Bürger durch das Treiben von Inflation und durch staatliche Eingriffe künstlich arm zu machen, führt zur Pervertierung der Situation.
Die Baurechtsreform? Neue Verschärfungen schaffen keine neuen Wohnungen..
Positiv anzumerken ist in dem Entwurf, dass künftig Gebäude in einigen Regionen erweitert und aufgestockt werden können, ohne dass dafür der Bebauungsplan geändert werden muss. Zumindest in urbanen Regionen macht das Sinn. Außerdem soll einfacher in der sogenannten zweiten Reihe nachverdichtet werden können. Hat also eine Familie einen großen Garten und Platz genug für ein zweites Haus, können die Kinder dort schneller und einfacher bauen. Wobei es hier vor allem in den Speckgürteln schon wieder viele Kommunen gibt, die Mindestgrundstücksgrößen in ihren Satzungen fordern. Damit will man häufig den „grünen Charakter“ der Stadt erhalten.
Abzuwarten bleiben Regelungen wie etwa, dass die Kommunen den Bebauungsplan künftig innerhalb von zwölf Monaten veröffentlichen sollen. „Im Regelfall“ heißt es da im neuen Regelwerk. Denn da waren ja noch die Beteiligungsverfahren, die abgeschlossen sein müssen. Und da wären wir dann wieder bei den bekannten Anwohnern und selbsternannten Umweltschützern, die noch viele Änderungen haben und die Beteiligungsprozesse um Jahre verlängern.
Zunichte macht der neue Entwurf für das “schnelle Bauen” derweil die neue Auflage der sogenannten „Schwammstadt“. So sollen Kommunen künftig die „Schaffung von dezentralen Versickerungsanlagen“ auf einem Grundstück anordnen können oder die Anlage eines Gründaches zur Auflage machen können.
Die staatlichen Eingriffe führen zur Pervertierung der Situation - Aufforderung an die Bauministerin!

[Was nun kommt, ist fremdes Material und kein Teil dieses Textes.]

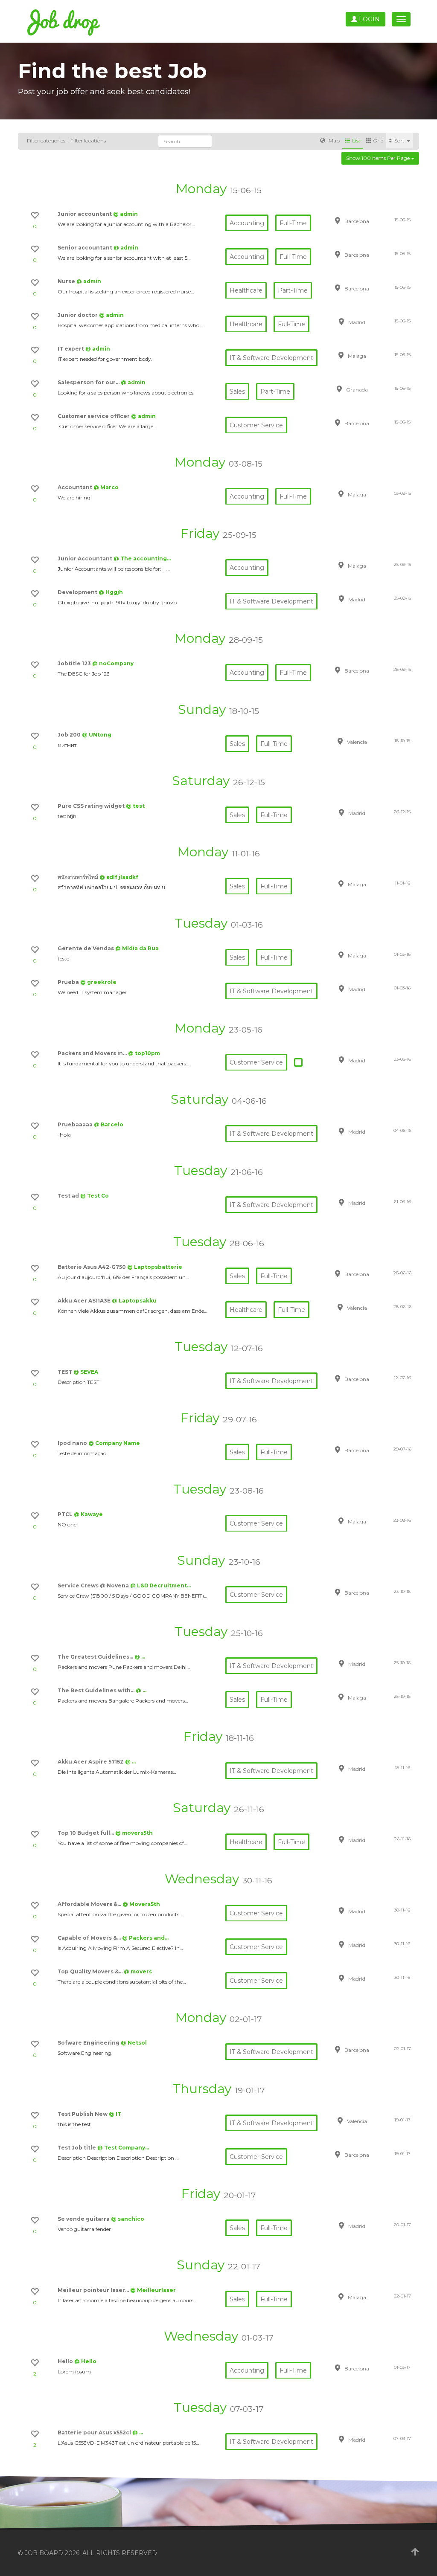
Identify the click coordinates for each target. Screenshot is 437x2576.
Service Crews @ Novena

Und an der Stelle platzt er wieder, der Traum vom „Schöner Wohnen“ – egal ob in der Stadt oder auf dem Land. Ein durch Bauvorschriften erzwungenes unbezahlbares Niedrig-Energiehaus ist nicht die Lösung. Auch dann nicht, wenn der Staat versucht, den Druck auf die Menschen durch künstlich in Fantasiehöhen getriebene Energiepreise weiter zu erhöhen. Bürger durch das Treiben von Inflation und durch staatliche Eingriffe künstlich arm zu machen, führt zur Pervertierung der Situation. Oder anders gesagt: Rausverarmen ist keine Lösung! Die Lösung heißt: Günstiger bauen!